Banador, March 13, 2008 6:24 PM
The discussions on the erlang-questions list pointed out that a simple alternative to 'if' for your debugging example is:
DebugOn andalso log(Something),
provided that log/1 returns 'true' it can be used in any construct where andalso makes sense.
Jay Nelson, March 14, 2008 12:42 PM
The side swipe against prolog mar what is an otherwise interesting and thoughtful article.
Erlang definitely got a leg-up from prolog and declarative programming languages in general.
No doubt when the author(s) of Erlang wanted to build a new language they chose to do it in a language that easily supports building new languages.
I wonder if the author has tried using the definite clause grammar (DCG) feature in prolog? It is a very elegant way of building parsers for domain specific languages.
Another debt owed to prolog is the pattern matching algorithm (unification).
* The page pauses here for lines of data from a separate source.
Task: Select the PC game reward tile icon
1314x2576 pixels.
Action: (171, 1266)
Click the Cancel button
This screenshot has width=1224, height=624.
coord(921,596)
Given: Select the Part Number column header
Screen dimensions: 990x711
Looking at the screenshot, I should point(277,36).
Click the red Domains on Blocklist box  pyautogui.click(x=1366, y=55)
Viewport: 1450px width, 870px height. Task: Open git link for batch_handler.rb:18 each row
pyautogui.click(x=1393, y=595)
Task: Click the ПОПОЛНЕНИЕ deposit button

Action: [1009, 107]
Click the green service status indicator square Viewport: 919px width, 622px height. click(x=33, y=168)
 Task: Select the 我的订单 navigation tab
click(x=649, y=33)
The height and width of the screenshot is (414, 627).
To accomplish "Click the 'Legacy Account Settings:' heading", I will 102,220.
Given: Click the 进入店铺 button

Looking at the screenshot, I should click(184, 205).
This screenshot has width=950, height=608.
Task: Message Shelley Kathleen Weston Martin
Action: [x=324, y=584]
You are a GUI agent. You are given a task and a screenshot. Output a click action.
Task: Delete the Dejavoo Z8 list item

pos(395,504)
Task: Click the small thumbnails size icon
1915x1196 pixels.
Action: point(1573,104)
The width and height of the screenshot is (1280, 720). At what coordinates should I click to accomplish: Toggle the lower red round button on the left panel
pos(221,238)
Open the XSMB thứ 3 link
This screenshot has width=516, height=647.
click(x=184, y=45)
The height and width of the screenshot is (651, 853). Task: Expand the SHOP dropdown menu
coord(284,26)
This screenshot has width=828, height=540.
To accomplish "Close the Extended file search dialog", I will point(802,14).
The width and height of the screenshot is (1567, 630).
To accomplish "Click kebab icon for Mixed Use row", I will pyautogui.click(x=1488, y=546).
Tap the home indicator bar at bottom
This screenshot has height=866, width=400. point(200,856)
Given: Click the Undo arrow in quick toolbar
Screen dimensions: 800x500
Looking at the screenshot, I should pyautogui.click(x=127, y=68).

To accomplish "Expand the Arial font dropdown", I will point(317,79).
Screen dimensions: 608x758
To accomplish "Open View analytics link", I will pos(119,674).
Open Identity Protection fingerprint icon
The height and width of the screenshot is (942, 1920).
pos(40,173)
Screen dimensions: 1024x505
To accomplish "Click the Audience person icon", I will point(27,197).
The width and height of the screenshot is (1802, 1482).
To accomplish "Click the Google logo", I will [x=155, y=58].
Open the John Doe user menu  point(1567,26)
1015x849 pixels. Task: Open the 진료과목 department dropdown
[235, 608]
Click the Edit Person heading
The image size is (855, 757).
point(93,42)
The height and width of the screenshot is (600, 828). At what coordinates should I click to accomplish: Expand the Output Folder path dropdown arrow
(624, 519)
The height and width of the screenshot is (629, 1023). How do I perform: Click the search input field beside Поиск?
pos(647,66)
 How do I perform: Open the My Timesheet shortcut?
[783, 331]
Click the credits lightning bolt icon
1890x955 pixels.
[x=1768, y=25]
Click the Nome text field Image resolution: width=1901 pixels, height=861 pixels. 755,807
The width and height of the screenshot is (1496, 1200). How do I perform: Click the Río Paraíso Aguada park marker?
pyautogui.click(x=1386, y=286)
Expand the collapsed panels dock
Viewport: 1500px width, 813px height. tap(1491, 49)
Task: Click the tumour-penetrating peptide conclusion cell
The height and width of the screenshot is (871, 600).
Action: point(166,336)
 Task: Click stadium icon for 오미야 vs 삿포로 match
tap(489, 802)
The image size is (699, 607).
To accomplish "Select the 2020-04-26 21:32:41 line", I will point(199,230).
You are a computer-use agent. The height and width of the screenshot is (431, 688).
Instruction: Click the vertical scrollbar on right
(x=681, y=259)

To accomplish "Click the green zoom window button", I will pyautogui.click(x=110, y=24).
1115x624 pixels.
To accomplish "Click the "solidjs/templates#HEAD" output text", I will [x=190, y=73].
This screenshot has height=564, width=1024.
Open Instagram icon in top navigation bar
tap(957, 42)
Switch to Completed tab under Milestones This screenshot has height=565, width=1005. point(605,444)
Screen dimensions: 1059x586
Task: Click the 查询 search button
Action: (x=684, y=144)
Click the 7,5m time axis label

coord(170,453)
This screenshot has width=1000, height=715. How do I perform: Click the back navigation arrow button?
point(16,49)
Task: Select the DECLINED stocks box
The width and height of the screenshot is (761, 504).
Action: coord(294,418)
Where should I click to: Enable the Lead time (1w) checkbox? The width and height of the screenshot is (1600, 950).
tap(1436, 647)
The use of unification is one of the reasons that Erlang manages to be so terse and expressive.
Most of the problems the author describes with Erlang syntax were introduced in Erlang in an attempt to shoe-horn imperative features into a syntax that was designed for a declarative language.
There are plenty of things that make prolog completely impractical for serious software development (no arguments on that point) but the lack of a regular syntax is not one of them.
Erlang is a well chosen compromise between expressiveness and terseness of logic programming languages and the practicalities of building distributed imperative software for current networks/hardware.